■ WHAT TO WORK ON
Once you find the line below that contains "fr [button] (180, 18)", write it out along with every later line exactly as given, stopping only when the records end. Omit the pictures.

■ RECORDED INFORMATION
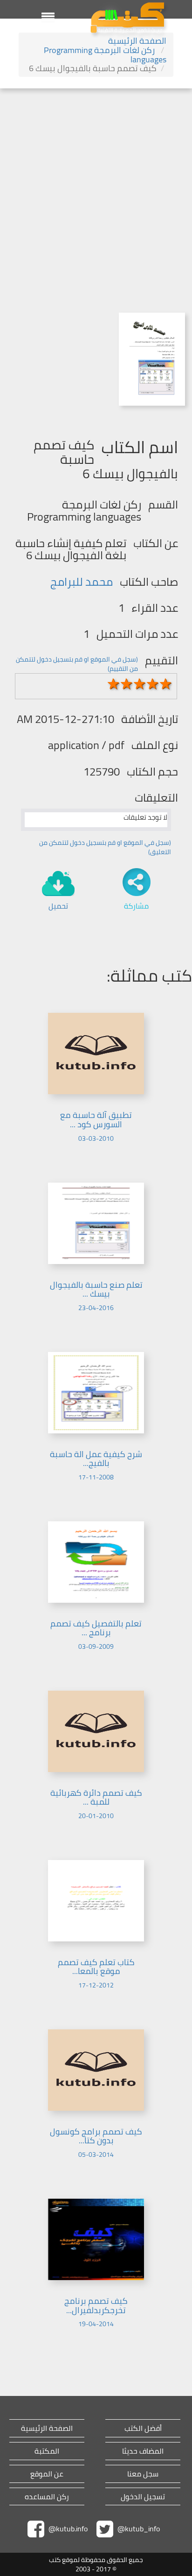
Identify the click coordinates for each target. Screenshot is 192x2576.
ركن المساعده (47, 2496)
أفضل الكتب (143, 2428)
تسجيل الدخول (143, 2496)
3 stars (139, 684)
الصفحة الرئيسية (137, 40)
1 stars (113, 684)
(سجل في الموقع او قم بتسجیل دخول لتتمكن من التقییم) (77, 664)
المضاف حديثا (143, 2451)
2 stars (126, 684)
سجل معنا (142, 2474)
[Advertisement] (96, 189)
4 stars (152, 684)
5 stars (165, 684)
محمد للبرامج (81, 581)
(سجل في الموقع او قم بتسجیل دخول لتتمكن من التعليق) (105, 847)
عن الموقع (46, 2474)
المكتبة (46, 2451)
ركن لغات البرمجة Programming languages (105, 54)
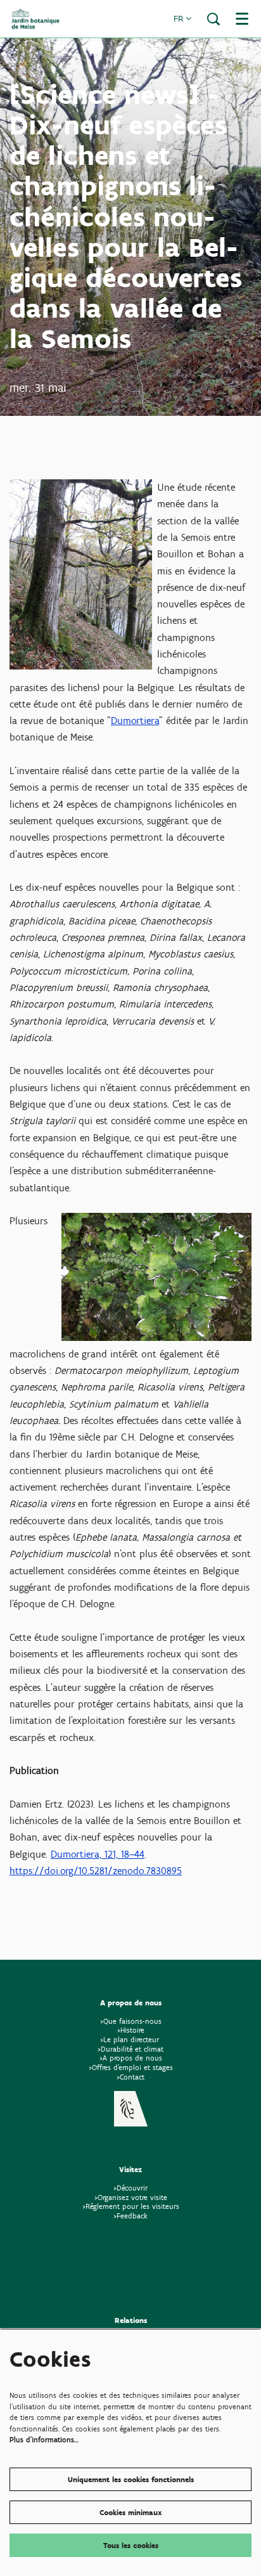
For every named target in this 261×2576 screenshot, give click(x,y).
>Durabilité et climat (130, 2049)
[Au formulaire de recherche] (213, 19)
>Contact (130, 2076)
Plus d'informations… (44, 2439)
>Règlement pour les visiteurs (130, 2206)
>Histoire (130, 2030)
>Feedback (130, 2215)
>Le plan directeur (131, 2039)
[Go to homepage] (35, 18)
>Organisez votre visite (130, 2197)
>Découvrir (130, 2187)
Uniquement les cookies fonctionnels (131, 2479)
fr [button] (180, 18)
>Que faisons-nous (131, 2021)
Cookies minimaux (130, 2512)
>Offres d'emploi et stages (131, 2067)
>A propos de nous (130, 2057)
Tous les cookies (130, 2545)
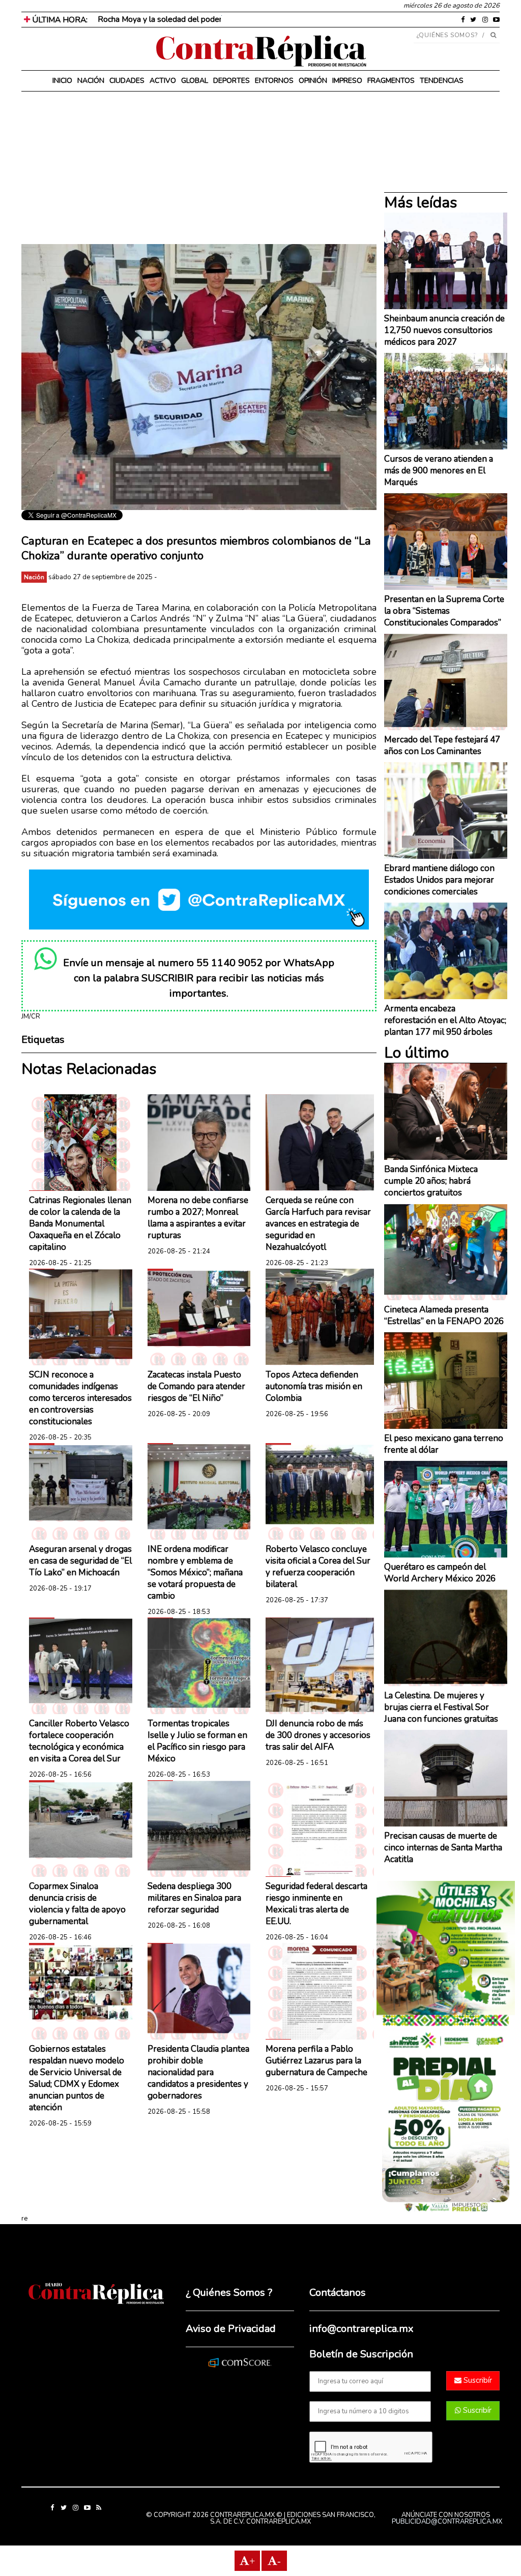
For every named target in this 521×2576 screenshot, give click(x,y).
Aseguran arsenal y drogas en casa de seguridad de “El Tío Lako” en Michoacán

■ RESPONSE TO THIS TASK
fr [button] (180, 18)
>Que faisons-nous (131, 2021)
Cookies minimaux (130, 2512)
>Offres d'emploi et stages (131, 2067)
>A propos de nous (130, 2057)
Tous les cookies (130, 2545)
For every named target in this 521×2576 screenshot, give click(x,y).
Aseguran arsenal y drogas en casa de seguridad de “El Tío Lako” en Michoacán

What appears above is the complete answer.